We unknowingly list an important health risk factor every time we fill out a health insurance insurance application.
Stumped? It's your address -- specifically that "United States" part.
A voluminous new report from the National Research Council and Institute of Medicine finds that Americans die sooner and suffer more disease and injury at all ages than people in other high-income nations.
The 18-month study is the first to compare multiple diseases, injuries and behaviors across the entire lifespan between Americans and people in 16 affluent democracies, including Australia, Canada, Great Britain, Japan and much of western Europe.
Among the findings:
- U.S. life expectancy at birth is 78.2 years, lower by more than a year than the 79.5-year average of European Union countries and nearly five years lower than Japan's 83.
- Americans had the highest levels of diabetes among the 17 countries studied.
- American death rates were higher than average for 21 diseases, including heart and lung diseases.
- The U.S. placed at or near the bottom in nine key measures, including: infant mortality and low birth weight; injuries and homicides; teenage pregnancies and sexually transmitted infections; prevalence of HIV and AIDS; drug-related deaths; obesity and diabetes; heart disease; chronic lung disease; and disability.

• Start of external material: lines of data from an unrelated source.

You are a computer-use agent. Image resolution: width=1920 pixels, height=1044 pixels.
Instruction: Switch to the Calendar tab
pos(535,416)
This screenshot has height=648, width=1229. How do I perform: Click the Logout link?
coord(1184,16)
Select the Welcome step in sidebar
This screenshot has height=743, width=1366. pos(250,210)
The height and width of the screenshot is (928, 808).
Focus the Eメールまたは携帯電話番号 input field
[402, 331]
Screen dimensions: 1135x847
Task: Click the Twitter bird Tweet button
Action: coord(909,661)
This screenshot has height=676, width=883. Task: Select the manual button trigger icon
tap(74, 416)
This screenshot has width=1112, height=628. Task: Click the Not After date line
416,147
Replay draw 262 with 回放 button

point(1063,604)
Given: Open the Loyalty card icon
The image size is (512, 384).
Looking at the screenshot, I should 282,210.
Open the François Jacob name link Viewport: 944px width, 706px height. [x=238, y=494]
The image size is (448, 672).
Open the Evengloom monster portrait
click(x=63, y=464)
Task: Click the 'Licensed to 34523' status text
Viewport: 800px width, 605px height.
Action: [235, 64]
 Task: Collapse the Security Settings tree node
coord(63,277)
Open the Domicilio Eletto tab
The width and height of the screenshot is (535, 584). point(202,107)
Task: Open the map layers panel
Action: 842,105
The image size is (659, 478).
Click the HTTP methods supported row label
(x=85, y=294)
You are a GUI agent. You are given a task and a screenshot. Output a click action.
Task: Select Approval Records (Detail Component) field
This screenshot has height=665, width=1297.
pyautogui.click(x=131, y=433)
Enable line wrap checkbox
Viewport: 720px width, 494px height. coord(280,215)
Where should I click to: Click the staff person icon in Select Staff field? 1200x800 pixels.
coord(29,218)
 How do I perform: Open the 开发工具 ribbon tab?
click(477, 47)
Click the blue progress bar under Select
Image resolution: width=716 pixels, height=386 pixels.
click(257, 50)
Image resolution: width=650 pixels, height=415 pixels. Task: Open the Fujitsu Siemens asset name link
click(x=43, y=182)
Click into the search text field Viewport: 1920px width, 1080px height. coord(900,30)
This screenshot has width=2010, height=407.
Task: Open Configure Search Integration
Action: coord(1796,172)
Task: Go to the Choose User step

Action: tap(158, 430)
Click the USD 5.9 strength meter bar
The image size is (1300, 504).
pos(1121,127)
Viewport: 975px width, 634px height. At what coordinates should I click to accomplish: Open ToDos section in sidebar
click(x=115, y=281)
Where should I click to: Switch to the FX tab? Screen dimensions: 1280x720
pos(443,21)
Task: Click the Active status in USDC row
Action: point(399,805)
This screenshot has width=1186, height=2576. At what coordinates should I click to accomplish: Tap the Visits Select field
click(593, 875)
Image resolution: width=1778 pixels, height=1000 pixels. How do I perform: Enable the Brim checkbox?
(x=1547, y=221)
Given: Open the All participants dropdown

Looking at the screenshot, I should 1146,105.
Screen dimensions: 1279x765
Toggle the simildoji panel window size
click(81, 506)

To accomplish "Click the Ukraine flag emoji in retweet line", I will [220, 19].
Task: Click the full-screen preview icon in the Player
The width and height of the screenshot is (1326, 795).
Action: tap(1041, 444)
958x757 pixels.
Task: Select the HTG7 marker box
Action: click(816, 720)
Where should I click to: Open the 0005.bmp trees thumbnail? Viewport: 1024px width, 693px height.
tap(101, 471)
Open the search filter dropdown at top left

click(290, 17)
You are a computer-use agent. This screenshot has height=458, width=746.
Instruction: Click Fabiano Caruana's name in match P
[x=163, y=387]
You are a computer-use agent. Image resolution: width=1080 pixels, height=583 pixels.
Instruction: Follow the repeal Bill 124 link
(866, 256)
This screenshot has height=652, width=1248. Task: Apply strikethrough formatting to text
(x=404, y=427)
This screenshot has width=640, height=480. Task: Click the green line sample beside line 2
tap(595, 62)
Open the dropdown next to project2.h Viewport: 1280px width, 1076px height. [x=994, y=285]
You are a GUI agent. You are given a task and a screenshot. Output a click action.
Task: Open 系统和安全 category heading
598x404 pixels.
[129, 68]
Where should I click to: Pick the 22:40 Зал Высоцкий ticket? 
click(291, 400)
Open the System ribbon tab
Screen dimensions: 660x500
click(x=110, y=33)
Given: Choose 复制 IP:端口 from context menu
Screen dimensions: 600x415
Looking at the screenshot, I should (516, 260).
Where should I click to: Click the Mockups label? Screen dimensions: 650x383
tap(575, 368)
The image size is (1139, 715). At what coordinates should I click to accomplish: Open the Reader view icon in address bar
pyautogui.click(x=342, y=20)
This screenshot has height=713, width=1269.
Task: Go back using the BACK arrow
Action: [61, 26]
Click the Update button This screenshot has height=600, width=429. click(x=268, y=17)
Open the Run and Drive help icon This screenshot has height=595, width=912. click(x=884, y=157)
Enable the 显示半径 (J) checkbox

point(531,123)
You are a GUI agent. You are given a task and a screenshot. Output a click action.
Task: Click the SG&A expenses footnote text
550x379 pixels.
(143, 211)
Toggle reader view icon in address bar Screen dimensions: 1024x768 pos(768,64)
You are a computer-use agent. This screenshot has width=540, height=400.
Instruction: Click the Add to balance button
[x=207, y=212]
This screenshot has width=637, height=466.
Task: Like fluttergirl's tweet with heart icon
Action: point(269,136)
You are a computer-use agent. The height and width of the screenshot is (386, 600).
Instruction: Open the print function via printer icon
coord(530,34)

"We were struck by the gravity of these findings," said Steven Woolf, professor of family medicine at Virginia Commonwealth University and chair of the panel that wrote the report. "Americans are dying and suffering at rates that we know are unnecessary because people in other high-income countries are living longer lives and enjoying better health. What concerns our panel is why, for decades, we have been slipping behind."
How is it possible that the country that spends double what other westernized countries spend per capita on health care could show such dismal outcomes? The researchers place the lion's share of the blame not on our health insurance, our health care system or health care reform, but instead on our personal behaviors, lifestyle choices and societal dangers -- including gun-related homicides, drunk driving and drug use. The choices we make as a society disproportionately hurt our children and adolescents, the researchers found.
On a rare positive note, Americans have lower death rates from stroke and cancer, better control of blood pressure and cholesterol levels, and lower rates of smoking than other countries. What's more, if we make it to age 75, we live longer, partly because we have fewer primary care physicians but more medical specialists than elsewhere.
Small problem there as well: We visited doctors' offices on average just 3.9 times in 2009, compared to an average of 6.5 times in the European countries, and only followed through to receive half of the recommended treatments.
How do we improve our national health? The report recommends a national awareness campaign that could lead to a discussion of healthy behaviors.
The question is: Will the land of the free listen?